Con Maserati en Módena fabrica 6 coches al día sin robots
En el corazón de Emilia-Romagna, la fábrica de Maserati en Módena no es un lugar cualquiera. Mientras otras marcas se lanzan a la producción masiva, Maserati mantiene un ritmo casi meditativo: seis superdeportivos al día, ni uno más.
¿Te suena a poco? Pues eso suma unos 2.000 coches al año, cuidados por 600 empleados que se niegan a dejar que un robot toque ni una sola pieza.
La fábrica de Maserati en Módena
Lo que hace especial esta planta es la amplia presencia de la mano de obra artesanal. Los robots no están para montar, sino solo para ayudar a mover piezas y apoyar tareas puntuales. Así, el proceso de ensamblaje, personalización y control de calidad se hace a mano, pieza a pieza.
Los chasis llegan semiacabados desde Turín, concretamente de la planta de Mirafiori, y allá, en Módena, comienza la magia. Cada vehículo se convierte en una pieza única, adaptada no solo a los deseos del cliente, sino también a las normativas de circulación del país donde llegará.
Modelos que salen de la fábrica
La gama que vive en Módena es tan selecta como limitada. Entre los cinco modelos que se confeccionan están el Maserati MC20, MC20 Cielo, GT2 Stradale, GranTurismo y GranCabrio. No son solo coches; son obras de arte sobre ruedas, que prefieren más el tacto humano que la frialdad mecánica.
Un ritmo que habla de exclusividad
Producir solo seis unidades diarias no es casualidad. Esta estrategia preserva la mística de la marca y evita que el lujo se diluya en la cantidad. También explica por qué cada Maserati es una historia aparte.
El legado centenario del Tridente
El 2026 no es un año cualquiera para Maserati. Con motivo de los 100 años de su emblemático logotipo, el Tridente, la marca recuerda sus raíces en el mundo de la competición y su esencia de ganadora.
El Tridente hizo su aparición hace un siglo, cuando Alfieri Maserati ganó la Targa Florio con el Tipo 26 el 25 de abril de 1926. Este icono no solo representa una marca, sino una leyenda que vive y respira en Módena.
El Tridente como símbolo
Según Santo Ficili, COO de Maserati, el Tridente es el «alma más auténtica» de la compañía, que combina victorias históricas, modelos icónicos y hitos técnicos.
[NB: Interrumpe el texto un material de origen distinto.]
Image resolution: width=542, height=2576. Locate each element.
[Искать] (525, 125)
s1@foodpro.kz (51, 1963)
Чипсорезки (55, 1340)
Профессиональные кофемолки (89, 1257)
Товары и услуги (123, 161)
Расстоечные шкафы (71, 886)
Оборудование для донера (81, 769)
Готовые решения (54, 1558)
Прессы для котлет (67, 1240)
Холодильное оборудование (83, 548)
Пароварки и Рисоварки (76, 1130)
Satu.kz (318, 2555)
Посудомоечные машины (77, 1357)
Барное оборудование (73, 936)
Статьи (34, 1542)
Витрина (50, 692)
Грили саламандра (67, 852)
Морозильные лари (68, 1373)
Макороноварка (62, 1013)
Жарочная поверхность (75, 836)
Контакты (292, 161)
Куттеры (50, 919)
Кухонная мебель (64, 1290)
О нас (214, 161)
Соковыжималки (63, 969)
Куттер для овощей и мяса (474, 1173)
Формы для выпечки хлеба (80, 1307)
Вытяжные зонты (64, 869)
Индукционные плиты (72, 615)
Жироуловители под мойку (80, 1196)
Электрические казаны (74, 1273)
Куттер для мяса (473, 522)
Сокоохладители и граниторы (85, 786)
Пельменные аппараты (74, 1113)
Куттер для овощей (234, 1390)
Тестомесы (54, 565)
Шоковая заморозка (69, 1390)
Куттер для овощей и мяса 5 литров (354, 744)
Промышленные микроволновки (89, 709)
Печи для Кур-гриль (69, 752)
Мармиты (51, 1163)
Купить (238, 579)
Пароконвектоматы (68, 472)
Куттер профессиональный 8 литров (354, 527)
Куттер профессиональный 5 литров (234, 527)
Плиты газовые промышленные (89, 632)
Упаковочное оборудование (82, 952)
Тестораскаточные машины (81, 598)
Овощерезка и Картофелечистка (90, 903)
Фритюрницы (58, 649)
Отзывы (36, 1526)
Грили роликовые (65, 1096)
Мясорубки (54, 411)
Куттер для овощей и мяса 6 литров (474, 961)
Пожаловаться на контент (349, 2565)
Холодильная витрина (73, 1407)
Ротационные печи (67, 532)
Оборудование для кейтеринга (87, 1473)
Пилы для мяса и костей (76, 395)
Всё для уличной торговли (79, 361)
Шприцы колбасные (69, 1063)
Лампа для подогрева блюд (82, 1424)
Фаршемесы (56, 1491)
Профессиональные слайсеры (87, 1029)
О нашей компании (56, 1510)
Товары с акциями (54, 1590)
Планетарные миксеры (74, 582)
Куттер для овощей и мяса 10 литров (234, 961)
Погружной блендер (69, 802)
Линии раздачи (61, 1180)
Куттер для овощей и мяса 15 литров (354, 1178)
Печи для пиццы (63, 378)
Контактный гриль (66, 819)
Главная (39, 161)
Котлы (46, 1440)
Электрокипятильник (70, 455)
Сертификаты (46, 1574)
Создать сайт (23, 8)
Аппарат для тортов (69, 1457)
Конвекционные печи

Así se mantiene vivo el legado de la firma, que este 2026 celebra también 112 años de vida.
Celebraciones y futuro
Durante todo el año, Maserati proyectará este aniversario en actos deportivos y culturales por todo el mundo, reafirmándose como un embajador del Made in Italy y un referente de la automoción artesanal y exclusiva.
La magia de fabricar sin robots
En un sector donde casi toda la producción está dominada por robots, Maserati desafía la norma con un modelo centrado en la fabricación manual. Esto implica un ritmo más lento pero una atención al detalle que ningún robot podría igualar.
Los trabajadores de la fábrica son artesanos que dedican horas a cada coche, ajustándolo a las especificidades de cada cliente y asegurando que cada pieza encaje a la perfección.
Ventajas de la artesanía
- Personalización total según gustos y regulaciones del mercado.
- Control de calidad extremo con intervención humana constante.
- Unicidad de cada vehículo que hace que no haya dos iguales.
Los retos del modelo
Producir sin robots también significa que la capacidad está limitada. Esto mantiene la exclusividad pero hace que los precios sean elevados y que la fabricación sea un proceso mucho más lento que en otras marcas.
Pero, como dice el experto automotriz Carlo Moretti, «este modelo artesanal es la razón por la que Maserati aún provoca suspiros en todo el mundo».
La realidad es que la fábrica de Maserati en Módena es un ejemplo de cómo la tradición y la tecnología pueden coexistir sin perder la magia de la artesanía.